Qui a tué Goungaye ?

Comme on devrait s’y attendre, cette mort est suspecte. On apprend que le chauffeur du grand véhicule contre lequel la voiture dans laquelle se trouvait le président de la ligue centrafricaine des droits de l’homme est allée se heurter mortellement est mis aux arrêts. C’est la preuve que les enquêteurs centrafricains eux aussi soupçonnent un accident criminel. La question que l’on se pose dans cette éventualité c’est celle de savoir qui pouvait en vouloir à l’avocat au point de lui vouloir la mort.

Lorsqu’on sait que l’homme n’est pas en odeur de sainteté avec le pouvoir de son pays qu’il dérange, le doigt accusateur est vite pointé vers le pouvoir centrafricain. On part du fait qu’il y a quelques jours seulement, l’avocat était interpellé pour ses attaques contre le régime Bozize. L’autre élément qui milite en faveur de l’accusation des autorités centrafricaines, c’est que beaucoup de personnes du côté du président Bozize se sentiraient menacées par l’activisme du président de la ligue centrafricaine des droits de l’homme.

Rappelons que lors de la première intervention des hommes du Mlc pour secourir le régime Patassé, l’actuel chef de l’Etat était chef d’Etat major de l’armée centrafricaine.

A ce titre, ses hommes, aux côtés des hommes de JP Bemba, auraient participé aux exactions que l’on dénonce et sur lesquelles l’avocat et président de la ligue centrafricaine des droits de l’homme enquêtait. Lorsqu’on sait qu’après JP Bemba, une certaine opinion commençait à s’impatienter en voyant que les auteurs centrafricains de ces exactions n’étaient pas encore inquiétés.

Le dialogue centrafricain, pense-t-on, en vue de la réconciliation nationale, a motivé la décision du président de la ligue à rouvrir, sinon à dépoussiérer le dossier des auteurs centrafricains des exactions. Cela peut paraître comme une provocation. Pas étonnant que Me Goungaye soit sacrifié à l’autel de la réconciliation nationale centrafricaine. Il semble que lorsqu’on doit sacrifier une poule ou un mouton, on choisit toujours le mouton ou la poule rebelle. Par ce fait, pense-t-on, on se débarrasse de l’élément perturbateur de la paix sociale.

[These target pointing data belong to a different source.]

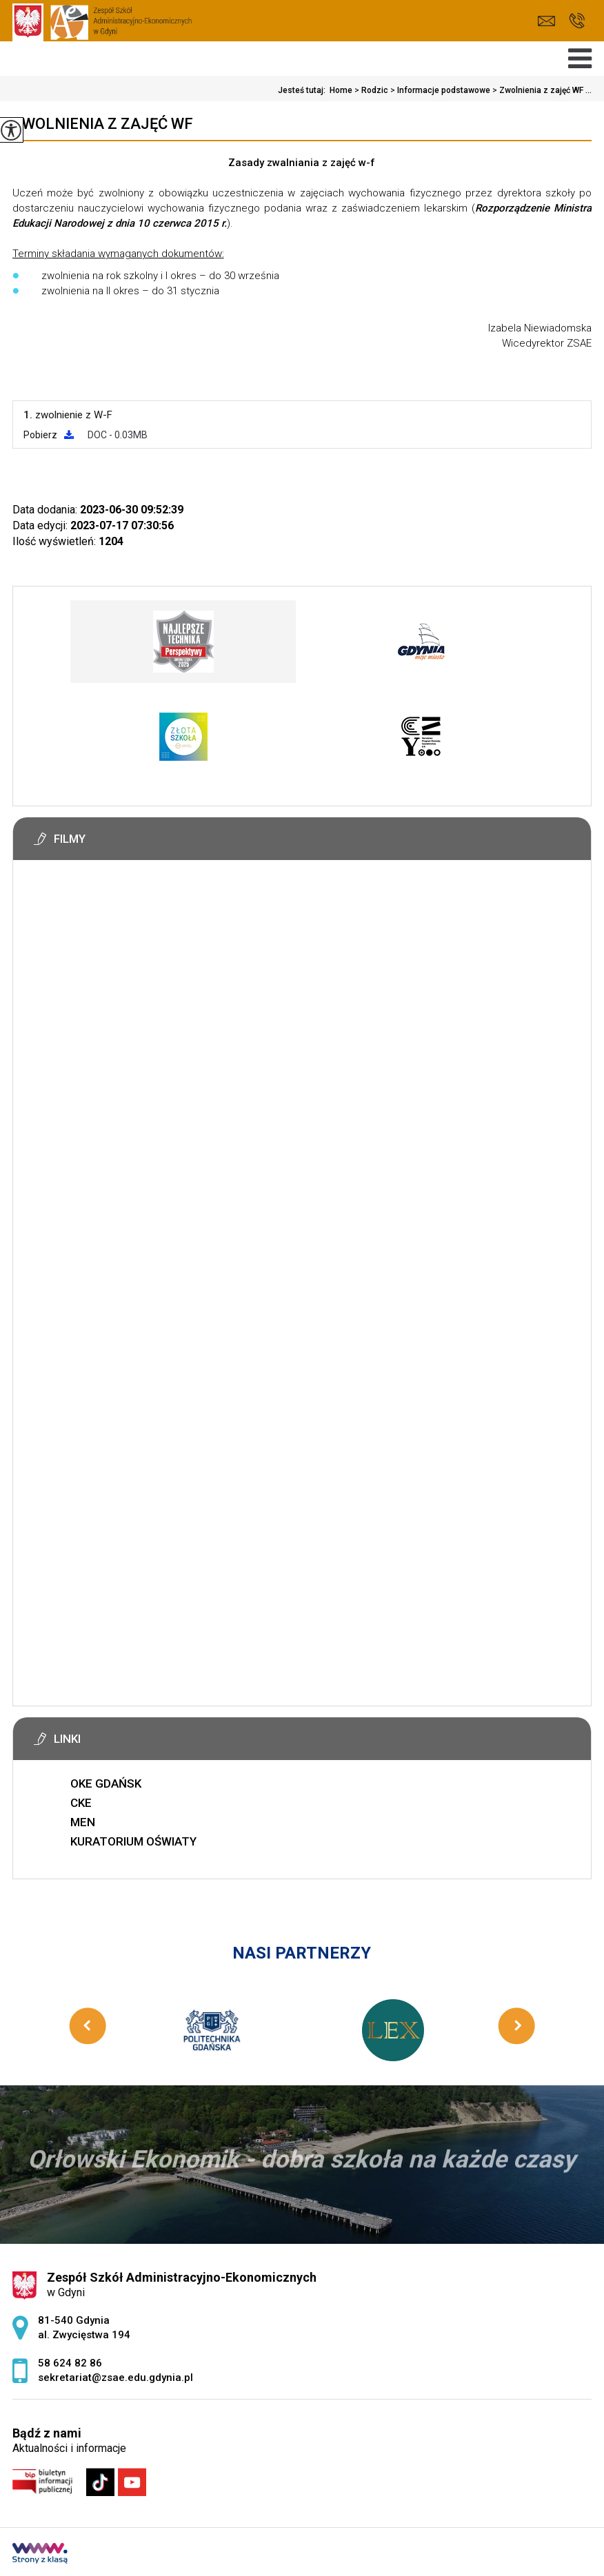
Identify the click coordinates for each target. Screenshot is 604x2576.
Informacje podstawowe (439, 90)
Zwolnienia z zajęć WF (102, 123)
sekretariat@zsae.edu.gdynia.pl (546, 21)
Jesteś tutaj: (304, 90)
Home (341, 90)
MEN (82, 1822)
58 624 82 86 (577, 20)
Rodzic (370, 90)
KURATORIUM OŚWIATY (133, 1841)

Un vrai accident c’est aussi possible

En Afrique, il n’y a pas de mort sans cause. C’est pourquoi, après chaque décès, on organise le « kinzonzi » pour chercher et trouver la cause de la mort et en déterminer les auteurs. C’est une occasion pour les vivants de prévenir d’autres occasions de décès. La pratique est de mise même dans la vie politique moderne. Lorsqu’un dignitaire du régime meurt, c’est Dieu qui le punit pour ses crimes et ses injustices contre la population. Si c’est un opposant qui meurt, c’est le pouvoir qui l’a tué. C’est comme si, s’il n’y avait pas de pouvoir, les opposants - dans le cas où ils pouvaient exister en dehors de l’existence du pouvoir – ne mourraient jamais.

C’est pour dire que l’accident dans lequel est mort le président de la ligue centrafricaine des droits de l’homme peut être - sauf si l’enquête prouve le contraire - un accident ordinaire comme on en connaît sur des routes africaines. C’est malheureusement difficile à faire accepter. Même si une enquête est diligentée, il y a peu de chance que ses conclusions soient acceptées. Sauf, dans une certaine mesure, si on fait appel à des enquêteurs extérieurs au pays du crime et de la victime.

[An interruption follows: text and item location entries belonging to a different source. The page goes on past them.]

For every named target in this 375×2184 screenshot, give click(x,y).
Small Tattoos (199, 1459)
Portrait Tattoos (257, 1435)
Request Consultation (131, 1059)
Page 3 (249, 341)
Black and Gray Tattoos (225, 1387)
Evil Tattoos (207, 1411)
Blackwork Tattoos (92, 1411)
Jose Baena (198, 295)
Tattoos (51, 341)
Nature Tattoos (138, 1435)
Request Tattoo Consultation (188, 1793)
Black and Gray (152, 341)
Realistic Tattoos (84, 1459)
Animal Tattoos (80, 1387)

Dans ce genre d’enquête généralement, il y a plus de supposition, d’équilibrisme et d’accusations en demi mots qui laissent l’opinion dans le doute (nuisible au pouvoir en place) que qui aident à l’éclatement de la vérité attendue. Même après enquête, les suspicions continueront à peser sur le pouvoir en place. Car, sur ce continent, même si tout le monde aspire au pouvoir, on développe un curieux sentiment selon lequel le pouvoir serait « diabolique » et l’opposition ne serait que « saint ».

Quelle conséquence sur le dossier JP Bemba ?

Comme souligné plus haut, la ligue centrafricaine des droits de l’homme est un d’importants accusateurs de JP Bemba. On peut dire que la ligue centrafricaine des droits de l’homme est une personnalité morale. La disparition de son président peut être sans conséquences pour le procès JP Bemba. Cependant, il faut tenir compte d’une réalité selon laquelle, Me Goungaye avait fait de cette affaire contre le sénateur congolais, une affaire personnelle. A ce titre, on ne voit personne d’autre s’investir dans ce dossier avec la même passion. Le fait qu’il soit mort est un élément important pour réduire les ardeurs d’un éventuel successeur.

On peut donc dire que le dossier Bemba pourrait connaître une évolution sensible en faveur du sénateur, leader du Mlc. On est en droit de le croire dans la mesure où, lors du procès, l’accusation aurait besoin de tous témoins et surtout de tous les témoignages. Le président de la ligue centrafricaine des droits de l’homme apporte dans la tombe un bon nombre d’éléments de ce dossier. Les avocats de JP Bemba n’ont jamais cessé de faire remarquer que le dossier de leur client était vide. Est-ce pour cela que le président de la ligue centrafricaine des droits de l’homme était-il obligé d’aller chercher d’autres témoignages ? Même à ce sujet, personne ne rassure qu’effectivement Me Goungaye était à la recherche d’autres témoignages.

La rumeur avait à certain moment fait état de l’intention de la ligue de se rebiffer après que, selon la même rumeur, on ait pris son président en possession des éléments falsifiés sur base desquelles il aurait porté plainte contre le leader du Mlc. Lorsqu’on sait que l’arrestation des JP Bemba était de nature à servir d’écran de fumée qui empêcherait de voir les auteurs centrafricains de ces crimes, il y a des gens qui seraient dans tous leurs états contre tout ce qui pouvait innocenter JP Bemba. Encore une fois, il revient aux avocats de JP Bemba de prendre en compte cette donne. L’audience du 12 au 15 janvier prochain est donc d’importance. La Cour va-t-elle confirmer les charges ou élargir le leader du Mlc ? La question reste posée. Elle s’ajoute à cette autre interrogation de savoir s’il était juste que dans ce dossier, JP Bemba puisse être seul à en porter la responsabilité?